The immunohistochemical staining of the tumor cells was positive for 3β-hydroxysteroid dehydrogenase (3βHSD), 17α-hydroxylase (P450C17), 11β-hydroxylase (CYP11B1) (Fig. 1B–D), weakly positive for DHEA-sulfatransferase (DHEA-ST) (Fig. 1E) and negative for aldosterone synthetase (CYP11B2) (Fig. 1F). The methods of Immunochemical stain of each enzyme were published elsewhere [11] and that of CYP11B2 was in another article [12]. In the adrenal cortex adjacent to the tumor (Fig. 1G), 3βHSD-positive cells were present in the zona reticularis and the part presumed to be the zona fasciculata was narrower. CYP11B2-positive cells were scarcely present in the cortex neighboring the tumor (Fig. 1H). From these findings, it appears that the steroidogenesis in the neighboring cortex had been suppressed by excess production of cortisol by the adenoma.

Discussion

As obesity and hypertension persisted four months after the surgery, both conditions appear unrelated to AI. DHEA-S level was elevated above age- and gender-adjusted reference range before surgery and the level reduced 4 months after surgery, which was consistent with DHEA-S production by the tumor. Adrenal carcinoma accounts for 6% of tumors that are 4.1 to 6 cm and 25% of tumors that are greater than 6 cm in diameter [13]. Tumor size and DHEA-S level are positively related to malignancy [14]. The CT scan for AI showed no irregularity of the contour, calcification, nor necrosis in the central area. Before the surgery, we felt sure the tumor was producing DHEA-S in excess. We did not seriously consider SCS because of SCS reportedly associated with reduced DHEA-S levels [4-9]. Nonetheless, SCS could not be denied in this patient because of elevated levels of DHEA-S. Adrenal cortical tumors have been studied by immunohistochemical staining of enzymes involved in steroid biosynthesis [6, 15]. Immunohistochemical study of the tumor was performed to examine whether the tumor was malignant and solely producer of DHEA-S. Malignancy was denied by histological findings and analysis of cell cycle-associated proteins. The immunohistochemical study showed positive staining of the enzymes involved in cortisol biosynthesis, i.e., 3βHSD, P450C17, and CYP11B1. In the neighboring atrophic adrenal cortex, 3βHSD content in the zona reticularis was considerably reduced and CYP11B2-positive cell were absent, which was consistent with suppressed steroidogenesis in the neighboring cortex conceivably by excess cortisol production. In spite of modestly elevated DHEA-S levels, isolated DHEA-S production is unlikely because of weakly positive DHEA-ST stain. The tumor of the present patient is concluded to be a cortisol-producing adenoma with modestly excessive production of DHEA-S. In retrospect, we might have better perform a dexamethasone suppression test while waiting for the planned surgery.
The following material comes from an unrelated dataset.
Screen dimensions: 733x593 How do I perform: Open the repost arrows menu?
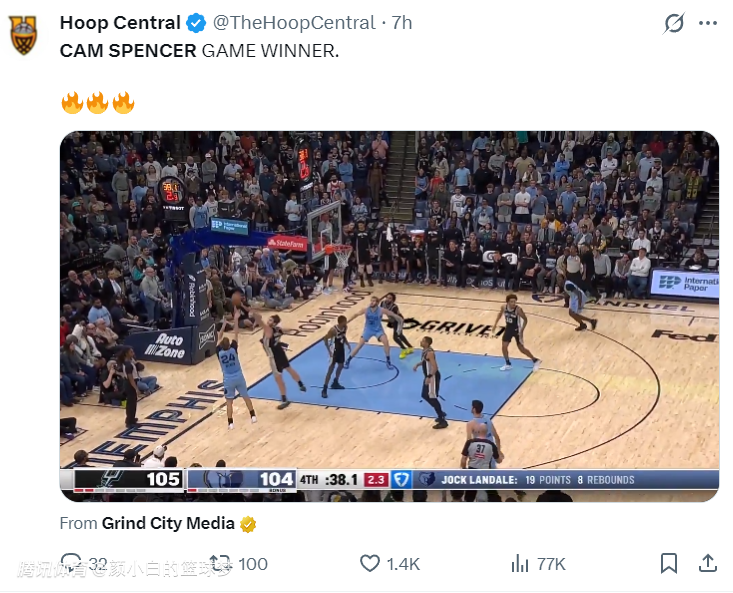tap(220, 564)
DHEA-S is one of the adrenal androgens and secreted from the adrenal cortex as sulfated product of dehydroepiandrosterone (DHEA). AI with excess production of DHEA-S is rare. A multi- center survey of AI in Italy revealed DHEA-S levels were decreased in 12 of 24 patients and normal in the rest [16]. The authors found only one non-cancer AI patient with excess DHEA-S production in the literature, i.e., a 57-year-old woman presented with generalized scalp thinning without acne and excessive body hair as a manifestation of excess androgen [17]. Clinical manifestations of modestly excessive androgen in man are imperceptible. If DHEA-S had not been included in the hormone screening set, the tumor might have persisted without adrenalectomy. Measurement of DHEA-S levels will hopefully be included in hormone screening set for AI. Post-operative histochemical study of steroidogenic enzymes will be very helpful to define endocrine diagnosis.

Disclosure

The authors declare that they have no conflict of interest.

Informed Consent

Informed written consent was provided by the patient.